Mehrere Demonstrationen im Südwesten gegen hohe Mieten

Stuttgart (dpa/lsw)  Hunderte Menschen protestieren gegen hohe Mieten und fehlenden Wohnraum. Bei Aktionen in Stuttgart, Freiburg, Heidelberg und Mannheim fordern sie mehr sozialen Wohnungsbau. Die Politik im Land will handeln.

Demonstration gegen steigende Mieten in Stuttgart
Eine Demonstration gegen steigende Mieten in Stuttgart.

Mehrere Hundert Menschen sind im Südwesten gegen Wohnungsnot und steigende Mieten auf die Straßen gegangen. Bei Aktionen in mehreren Städten des Landes forderten die Teilnehmer am Samstag einen Ausbau des sozialen Wohnungsbaus. Steigende Mietpreise und fehlender Wohnraum hätten sich zu einem Problem mit Sprengkraft für die gesamte Gesellschaft entwickelt, sagte eine Sprecherin des Mietervereins Stuttgart. Wohnungspolitik dürfe nicht profitorientierten Konzernen überlassen werden, sondern müsse sozial ausgerichtet werden. Aktionen fanden den Angaben zufolge unter anderem in Stuttgart, Freiburg, Heidelberg und Mannheim statt.
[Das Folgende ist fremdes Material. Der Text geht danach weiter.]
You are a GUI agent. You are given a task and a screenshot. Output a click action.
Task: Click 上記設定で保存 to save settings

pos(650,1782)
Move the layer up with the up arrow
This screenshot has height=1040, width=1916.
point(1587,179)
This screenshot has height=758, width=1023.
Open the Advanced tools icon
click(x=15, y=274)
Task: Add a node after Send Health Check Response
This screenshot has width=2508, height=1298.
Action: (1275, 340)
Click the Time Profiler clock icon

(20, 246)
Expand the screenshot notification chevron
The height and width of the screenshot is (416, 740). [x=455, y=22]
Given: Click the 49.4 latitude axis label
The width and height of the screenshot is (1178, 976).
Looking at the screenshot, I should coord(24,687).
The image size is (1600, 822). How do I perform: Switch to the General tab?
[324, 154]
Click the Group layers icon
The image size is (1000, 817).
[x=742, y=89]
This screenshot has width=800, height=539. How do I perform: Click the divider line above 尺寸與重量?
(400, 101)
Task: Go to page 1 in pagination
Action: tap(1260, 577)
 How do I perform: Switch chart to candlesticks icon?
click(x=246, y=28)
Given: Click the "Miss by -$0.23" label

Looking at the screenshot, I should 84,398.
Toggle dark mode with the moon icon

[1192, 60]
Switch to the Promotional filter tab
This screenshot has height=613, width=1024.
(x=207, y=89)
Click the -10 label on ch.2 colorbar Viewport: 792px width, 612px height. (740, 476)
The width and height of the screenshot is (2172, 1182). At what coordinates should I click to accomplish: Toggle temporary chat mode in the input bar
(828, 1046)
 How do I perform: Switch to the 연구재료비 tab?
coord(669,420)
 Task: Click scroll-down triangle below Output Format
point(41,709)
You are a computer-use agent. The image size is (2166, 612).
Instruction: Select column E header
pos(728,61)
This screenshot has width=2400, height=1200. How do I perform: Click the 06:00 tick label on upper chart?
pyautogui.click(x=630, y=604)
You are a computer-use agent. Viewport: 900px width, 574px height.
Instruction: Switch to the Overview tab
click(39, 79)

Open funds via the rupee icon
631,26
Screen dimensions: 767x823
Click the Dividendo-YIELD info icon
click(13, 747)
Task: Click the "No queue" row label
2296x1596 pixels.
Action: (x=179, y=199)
Zu den Demonstrationen aufgerufen hatten Bündnisse von Initiativen, Mietervereinen und Gewerkschaften. Anlass war ein europaweiter Aktionstag gegen steigende Mieten.

Wohnungsbauministerin Nicole Hoffmeister-Kraut (CDU) teilte mit, ein möglichst großes Angebot an Wohnraum sei «der wirkungsvollste Hebel, um hohe Mieten zu vermeiden.» Allerdings gebe es dafür keine einfachen und kurzfristig umsetzbaren Lösungen. «Vorschläge, die rein auf eine Vertreibung oder Abschreckung von Investoren zielen, würden nicht das Grundproblem des Wohnungsmangels lösen.»

Die grün-schwarze Landesregierung arbeite an einem Konzept für mehr bezahlbaren Wohnraum und sei dabei auf der Zielgeraden, sagte die Grünen-Sprecherin für Wohnen und Bauen, Susanne Bay, am Sonntag. Fördermittel des Landes für bezahlbaren Wohnraum sollten nach Vorstellung der Grünen nach einem Punktekatalog verteilt werden.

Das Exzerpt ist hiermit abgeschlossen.